Damals war sie fast noch ein Kind gewesen. Eines der letzten lebensfähigen Kinder ihrer Spezies. So viele Erwartungen, so viel Hoffnungen hatten auf ihren schmalen Schultern geruht, waren eine unsäglich schwere Last gewesen.
Sie hatte keine Wahl gehabt. War geworden, was man von ihr erwartete zu sein. Ein Taelon. Der Druck, den man auf sie ausgeübt hatte, war immens gewesen, keinerlei Freiraum für ihre eigenen Gedanken, stets nur im Interesse ihres Volkes handeln. Und sie hatte Schreckliches getan. Dinge, die sie in ihrem Inneren aufschreien ließen vor Pein. Sie hatte das nicht tun wollen und doch war ihr keine andere Wahl geblieben, sie konnte sich den Interessen ihres Volkes nicht widersetzen. Nach außen hin war sie kalt geworden und bekannt für ihre Skrupellosigkeit. Niemand hatte es ernsthaft gewagt, sich ihr in den Weg zu stellen. Sie hatte Erfolg, bekam Anerkennung und Respekt, der allzu oft bloßer Furcht entsprang. Sie war einer der schrecklichsten Kriegsherren ihres Volkes geworden.
Doch in ihren Träumen kam sie hierher, um zu vergessen, wer und was sie in der Realität war, um einfach nur sie selbst zu sein. Ihren Gedanken und Sehsüchten nachzuhängen und nur sich selbst verantwortlich zu sein.
Ihr erster Besuch hier war eine Überraschung für sie gewesen, doch Angst hatte sie keine gehabt. Mit seltsamer Euphorie hatte sie sich daran gemacht, jenen neuen Ort zu erkunden und sehr bald die Antworten gefunden, die sie suchte. Sie hatte viele Freunde gefunden an diesem Ort und manche auch wieder verloren. Entweder weil ihre eigentliche Lebensspanne so kurz war oder weil sie irgendeinem Zwischenfall in ihrer Welt zum Opfer gefallen waren. Viele waren durch den Krieg zwischen Taelons und Jaridians umgekommen. Doch gab es hier keinen Hass gegen Angehörige jener Spezies, nicht hier. Hier gab es nur die Trauer um die Verlorenen und die Hoffnung auf ein besseres Morgen.

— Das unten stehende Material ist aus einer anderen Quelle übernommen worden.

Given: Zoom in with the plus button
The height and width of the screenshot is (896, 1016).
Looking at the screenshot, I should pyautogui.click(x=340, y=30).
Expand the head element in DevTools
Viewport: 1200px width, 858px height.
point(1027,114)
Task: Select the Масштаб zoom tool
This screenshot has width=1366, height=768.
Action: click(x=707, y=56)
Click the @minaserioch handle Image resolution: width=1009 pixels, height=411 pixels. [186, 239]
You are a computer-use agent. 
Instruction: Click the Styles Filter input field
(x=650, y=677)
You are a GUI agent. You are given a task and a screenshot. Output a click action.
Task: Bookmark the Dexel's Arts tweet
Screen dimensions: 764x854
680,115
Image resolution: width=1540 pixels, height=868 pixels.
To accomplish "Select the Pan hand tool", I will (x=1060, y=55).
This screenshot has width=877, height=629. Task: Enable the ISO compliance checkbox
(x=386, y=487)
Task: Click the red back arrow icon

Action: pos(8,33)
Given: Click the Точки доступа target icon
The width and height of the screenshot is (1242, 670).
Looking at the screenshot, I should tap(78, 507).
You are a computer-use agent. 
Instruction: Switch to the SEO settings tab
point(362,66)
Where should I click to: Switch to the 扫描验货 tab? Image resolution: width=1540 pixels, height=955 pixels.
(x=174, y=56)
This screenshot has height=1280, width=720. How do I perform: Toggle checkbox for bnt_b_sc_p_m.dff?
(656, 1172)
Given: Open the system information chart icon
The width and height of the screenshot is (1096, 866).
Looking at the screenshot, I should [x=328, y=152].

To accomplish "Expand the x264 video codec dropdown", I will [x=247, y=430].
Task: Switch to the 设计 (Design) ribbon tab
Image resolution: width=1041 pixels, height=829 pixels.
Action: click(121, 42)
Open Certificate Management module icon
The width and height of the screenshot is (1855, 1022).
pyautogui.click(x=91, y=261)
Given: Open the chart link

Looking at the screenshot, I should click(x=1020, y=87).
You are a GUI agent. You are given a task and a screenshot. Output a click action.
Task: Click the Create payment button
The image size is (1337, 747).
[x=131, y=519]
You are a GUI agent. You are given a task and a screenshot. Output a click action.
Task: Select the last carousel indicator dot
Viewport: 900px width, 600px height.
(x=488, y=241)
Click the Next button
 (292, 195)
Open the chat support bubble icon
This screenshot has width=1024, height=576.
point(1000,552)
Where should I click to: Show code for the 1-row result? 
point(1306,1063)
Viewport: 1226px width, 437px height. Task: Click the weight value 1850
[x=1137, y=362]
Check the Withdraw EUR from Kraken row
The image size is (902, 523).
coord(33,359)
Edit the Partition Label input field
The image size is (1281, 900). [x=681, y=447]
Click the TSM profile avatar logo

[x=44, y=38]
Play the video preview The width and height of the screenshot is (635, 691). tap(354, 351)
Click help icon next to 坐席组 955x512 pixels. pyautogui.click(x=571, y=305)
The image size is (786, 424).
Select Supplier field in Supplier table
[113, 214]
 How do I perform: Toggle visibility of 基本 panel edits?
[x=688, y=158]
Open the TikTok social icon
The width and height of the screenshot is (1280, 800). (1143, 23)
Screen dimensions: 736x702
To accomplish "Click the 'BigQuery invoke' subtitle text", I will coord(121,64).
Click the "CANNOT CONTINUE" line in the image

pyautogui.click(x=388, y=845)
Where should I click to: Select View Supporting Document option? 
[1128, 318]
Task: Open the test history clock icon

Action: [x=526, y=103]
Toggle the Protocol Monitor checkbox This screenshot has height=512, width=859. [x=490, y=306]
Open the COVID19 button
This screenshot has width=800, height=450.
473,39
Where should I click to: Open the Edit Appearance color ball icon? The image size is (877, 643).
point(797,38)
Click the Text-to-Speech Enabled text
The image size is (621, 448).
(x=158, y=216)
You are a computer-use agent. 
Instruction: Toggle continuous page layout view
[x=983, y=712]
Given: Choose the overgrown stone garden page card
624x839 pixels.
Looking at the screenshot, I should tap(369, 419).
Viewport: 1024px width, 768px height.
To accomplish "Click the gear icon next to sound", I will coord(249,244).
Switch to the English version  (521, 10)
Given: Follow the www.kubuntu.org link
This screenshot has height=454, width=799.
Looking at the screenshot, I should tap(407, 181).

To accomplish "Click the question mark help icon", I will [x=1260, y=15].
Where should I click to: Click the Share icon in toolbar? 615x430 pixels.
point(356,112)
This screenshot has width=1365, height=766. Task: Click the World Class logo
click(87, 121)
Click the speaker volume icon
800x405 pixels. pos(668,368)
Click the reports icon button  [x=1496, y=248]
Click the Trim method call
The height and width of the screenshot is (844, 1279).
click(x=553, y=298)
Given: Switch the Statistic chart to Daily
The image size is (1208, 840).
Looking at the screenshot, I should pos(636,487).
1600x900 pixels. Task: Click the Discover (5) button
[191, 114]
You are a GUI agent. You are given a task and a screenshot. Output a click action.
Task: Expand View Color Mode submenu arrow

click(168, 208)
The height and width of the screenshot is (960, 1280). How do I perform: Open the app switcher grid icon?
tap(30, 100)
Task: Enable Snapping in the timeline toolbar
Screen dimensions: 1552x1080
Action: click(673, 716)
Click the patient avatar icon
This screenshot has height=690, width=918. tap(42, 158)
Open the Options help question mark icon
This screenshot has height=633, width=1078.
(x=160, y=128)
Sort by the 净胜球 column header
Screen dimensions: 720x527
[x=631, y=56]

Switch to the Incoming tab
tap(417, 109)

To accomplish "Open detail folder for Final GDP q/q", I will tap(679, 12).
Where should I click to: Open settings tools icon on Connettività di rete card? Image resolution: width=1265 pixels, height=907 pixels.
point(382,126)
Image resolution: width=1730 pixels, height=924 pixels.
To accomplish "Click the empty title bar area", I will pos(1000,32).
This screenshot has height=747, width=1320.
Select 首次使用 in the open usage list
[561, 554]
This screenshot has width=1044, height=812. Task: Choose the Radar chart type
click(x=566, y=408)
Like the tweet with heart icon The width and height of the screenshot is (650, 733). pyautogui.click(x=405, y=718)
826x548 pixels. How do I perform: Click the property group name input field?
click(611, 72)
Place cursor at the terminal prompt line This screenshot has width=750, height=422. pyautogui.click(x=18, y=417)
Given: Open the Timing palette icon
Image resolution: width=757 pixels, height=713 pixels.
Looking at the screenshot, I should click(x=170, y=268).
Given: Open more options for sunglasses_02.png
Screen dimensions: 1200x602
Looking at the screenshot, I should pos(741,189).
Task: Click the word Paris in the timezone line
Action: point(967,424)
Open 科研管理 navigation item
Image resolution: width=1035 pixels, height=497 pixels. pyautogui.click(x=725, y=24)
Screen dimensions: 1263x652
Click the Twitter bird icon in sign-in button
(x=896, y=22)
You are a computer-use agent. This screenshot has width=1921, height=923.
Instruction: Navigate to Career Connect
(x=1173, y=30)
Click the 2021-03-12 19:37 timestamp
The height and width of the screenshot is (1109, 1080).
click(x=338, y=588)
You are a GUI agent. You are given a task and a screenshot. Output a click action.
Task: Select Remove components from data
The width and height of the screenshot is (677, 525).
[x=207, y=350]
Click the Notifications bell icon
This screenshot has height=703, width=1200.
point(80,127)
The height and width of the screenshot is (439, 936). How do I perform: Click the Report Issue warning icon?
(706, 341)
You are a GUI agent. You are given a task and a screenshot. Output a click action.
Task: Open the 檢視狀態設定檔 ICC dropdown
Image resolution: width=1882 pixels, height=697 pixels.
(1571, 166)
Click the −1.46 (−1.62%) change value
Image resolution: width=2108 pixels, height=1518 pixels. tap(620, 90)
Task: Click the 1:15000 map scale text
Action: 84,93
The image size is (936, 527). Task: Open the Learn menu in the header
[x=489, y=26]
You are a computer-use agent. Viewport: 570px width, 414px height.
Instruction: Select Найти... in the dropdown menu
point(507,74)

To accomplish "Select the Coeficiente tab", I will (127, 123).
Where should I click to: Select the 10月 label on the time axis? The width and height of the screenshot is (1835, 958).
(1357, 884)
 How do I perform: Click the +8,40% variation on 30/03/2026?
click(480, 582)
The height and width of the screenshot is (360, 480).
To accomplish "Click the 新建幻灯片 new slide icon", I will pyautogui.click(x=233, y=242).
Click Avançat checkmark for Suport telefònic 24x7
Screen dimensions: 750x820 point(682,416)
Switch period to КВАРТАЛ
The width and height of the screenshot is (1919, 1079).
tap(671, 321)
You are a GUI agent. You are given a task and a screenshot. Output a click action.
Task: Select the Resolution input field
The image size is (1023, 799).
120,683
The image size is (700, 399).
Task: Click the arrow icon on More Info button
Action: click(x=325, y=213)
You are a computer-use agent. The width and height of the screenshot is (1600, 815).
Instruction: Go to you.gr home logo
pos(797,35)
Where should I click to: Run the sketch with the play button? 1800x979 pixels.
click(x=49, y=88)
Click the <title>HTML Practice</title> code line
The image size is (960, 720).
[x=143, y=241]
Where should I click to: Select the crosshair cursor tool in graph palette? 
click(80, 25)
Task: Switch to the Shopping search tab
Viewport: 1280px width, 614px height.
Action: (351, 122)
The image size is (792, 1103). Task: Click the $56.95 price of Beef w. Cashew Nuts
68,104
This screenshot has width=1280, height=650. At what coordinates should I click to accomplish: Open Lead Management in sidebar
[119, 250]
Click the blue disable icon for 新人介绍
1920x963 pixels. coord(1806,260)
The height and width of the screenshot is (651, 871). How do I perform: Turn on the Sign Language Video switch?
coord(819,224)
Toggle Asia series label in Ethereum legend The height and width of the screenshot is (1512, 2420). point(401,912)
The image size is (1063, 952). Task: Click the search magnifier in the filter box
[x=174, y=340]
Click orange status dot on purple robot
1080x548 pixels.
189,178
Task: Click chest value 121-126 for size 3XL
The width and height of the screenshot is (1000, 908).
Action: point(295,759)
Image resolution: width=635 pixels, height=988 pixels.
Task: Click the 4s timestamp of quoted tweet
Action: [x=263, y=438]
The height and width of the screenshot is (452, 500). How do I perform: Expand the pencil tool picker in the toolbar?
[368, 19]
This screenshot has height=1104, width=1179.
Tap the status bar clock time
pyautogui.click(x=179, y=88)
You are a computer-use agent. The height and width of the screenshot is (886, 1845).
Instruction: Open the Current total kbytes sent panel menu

Sie lächelte leicht, ein wenig sehnsüchtig vielleicht. Diese Welt hatte viele Besonderheiten, beruhigte nicht nur Zorn und Hass, schuf nicht nur Frieden. Eine der Überraschungen, die sie an diesem Ort erlebt hatte, war der sonderbare Zeitablauf. Die Zeit verging hier offenbar wie sie wollte, mal schneller, mal langsamer als in der realen Welt. So kam sie oft zu verschiedenen Zeitpunkten und manchmal sogar in einer anderen Jahreszeit an.
Nie würde sie vergessen, wie sie eines Tages bei ihrer Ankunft in einem halben Meter Schnee versunken war. Glücklicherweise stellten solche Dinge wie warme Kleidung hier kein Problem dar, man trug gewöhnlich das Passende, wenn man eintraf. Doch waren solche Ereignisse eher selten, meistens herrschten die warmen Jahreszeiten vor. Ein Zustand, den sie genoss.

Sie liebte die Wärme der Sonne auf ihrer Haut, wenn sie um die Mittagszeit ihren höchsten Stand erreichte. Die Schatten waren dann so klein, dass es schien, als wollten sie sich verbergen. Gewöhnlich suchten die Meisten dann Schutz in der Kühle des Waldes, was sie selber früher oder später auch tat, aber einen Moment lang staunte sie immer über dieses Gefühl.

Dieses Gefühl, das ihr lange Zeit fremd gewesen war. Auch wenn sie nun selbst in der Vergangenheit von sich als weiblich und, im weitesten Sinne, als menschlich dachte, war es nicht immer so gewesen. Und es war bei weitem nicht so leicht gewesen, wie sie Liam gegenüber behauptet hatte.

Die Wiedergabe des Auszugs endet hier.